As melhores intenções podem caber nos piores resultados prático-morais. Basta que a engrenagem social induza os sujeitos a se desvincularem dos fundamentos morais da tradição a qual pertencem e que lhes permitiu pensar o que pensam e agir como agem. No caso, a saída militante como modo de individualização foi, na opinião do autor, um efeito da pobreza ou da inexistência de uma esfera pública voltada para o bem comum.
É neste contexto que preferências pessoais ou objetivos de auto-realização individuais podem vir a substituir projetos políticos e tentar impor-se como soluções coletivas, pela força ou violência feitas a si e aos outros militantes da mesma causa. Diz Luiz Cláudio: "A militância figura como sintoma de toda uma época e de todo sofrimento que lhe é inerente.
Penso, entretanto, que a passagem do plano sociológico ou da literatura para o plano da história da subjetividade necessitaria de mediações teóricas menos bruscas. Não saberia dizer qual o alcance e o valor da noção de "idéias fora do lugar" para a análise da realidade cultural brasileira ou para o terreno da literatura, embora, como Luiz Cláudio, admire a inventividade de Roberto Schwarz.
Mas, no que concerne à subjetividade, certas questões merecem ser melhor investigadas. O que significa dizer, por exemplo, que uma "idéia fora do lugar" pode funcionar como "ornamento" para a construção do sujeito? O sentido da palavra ornamento torna-se impreciso. Se a palavra "ornamento" quer dizer algo de acessório, dispensável etc., como explicar a "realidade subjetiva" de quem se sente, se diz ou se define como liberal, embora escravagista, ou como "indivíduo", embora comportando-se como "pessoa"?

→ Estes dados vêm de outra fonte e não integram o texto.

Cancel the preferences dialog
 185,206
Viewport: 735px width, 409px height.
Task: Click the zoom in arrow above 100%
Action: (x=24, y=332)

Uma vez que certas crenças, desejos ou intenções foram internalizados e constituem subjetividades, a idéia de "idéia fora do lugar" atribuída a certos predicados subjetivos, dificilmente se justifica. A impressão que pode ficar é a de que existe uma identidade subjetiva onde o atributo responsável pelo que existe de fundamental na identidade é descrito como ornamental.
Mas como alguma pode, ao mesmo tempo, ser ornamental e marcar tão decisivamente o sujeito, a ponto de levá-lo a crer que é o que não é? A menos que se tenha a idéia de que o sujeito está "alienado de sua verdadeira identidade", a distância entre o que é ornamental e o que não é ornamental perde grande parte de sua importância.

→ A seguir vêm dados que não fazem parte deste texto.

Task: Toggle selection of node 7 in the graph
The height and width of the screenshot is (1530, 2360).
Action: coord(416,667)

Outra ambiguidade da noção vem do fato de tornar certos contextos de sentido eticamente normativos em relação a outros, sem que a normatividade implicitamente postulada seja enunciada. Quando, por exemplo, diz-se que, no Brasil, a psicanálise "está fora do lugar", e ilustra-se o caso, mostrando que na Europa existe "filiação psicanalítica" enquanto no Brasil existe "apadrinhamento psicanalítico", corre-se este risco. Como o termo "apadrinhamento" é um termo moralmente desqualificado, a descrição da psicanálise brasileira torna-se, automaticamente, julgamento moral de uma prática teórico-clínica considerada "inferior a sua congênere européia.
Pode-se dizer, por exemplo, que a psicanálise, desde que saiu de Viena, nunca mais encontrou seu verdadeiro lugar ou que, nos Estados Unidos, também estava "fora de lugar", como já pretenderam alguns teóricos etc.

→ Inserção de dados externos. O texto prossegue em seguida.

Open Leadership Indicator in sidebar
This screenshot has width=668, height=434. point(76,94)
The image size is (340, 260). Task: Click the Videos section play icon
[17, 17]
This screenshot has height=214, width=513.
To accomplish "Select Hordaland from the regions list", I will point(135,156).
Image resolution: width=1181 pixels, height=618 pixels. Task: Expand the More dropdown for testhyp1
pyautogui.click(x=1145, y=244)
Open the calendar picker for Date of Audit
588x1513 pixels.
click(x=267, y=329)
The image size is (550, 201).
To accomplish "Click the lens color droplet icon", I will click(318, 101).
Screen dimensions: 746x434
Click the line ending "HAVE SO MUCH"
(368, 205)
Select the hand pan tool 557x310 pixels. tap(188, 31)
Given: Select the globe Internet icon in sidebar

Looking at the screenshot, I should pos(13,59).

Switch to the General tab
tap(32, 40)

Resumindo, estas questões prático-teóricas não são apenas questões do autor, mas de todos os que estão lidando com o tema das subjetividades modernas. Remetendo-as a Luiz Cláudio, estou simplesmente remetendo-as a um autor com indiscutível competência para propor e solucionar enigmas desta área de conhecimentos. Mais do que uma restrição, penso que os problemas surgidos são um indício da vitalidade do texto. "Modos de Subjetivação no Brasil e Outros Escritos" é um livro indispensável para os que querem pensar de maneira renovada sobre o que somos ou imaginamos ser, no mundo dos individualismos brasileiros. Leitura obrigatória, sobretudo para os profissionais das disciplinas "psi".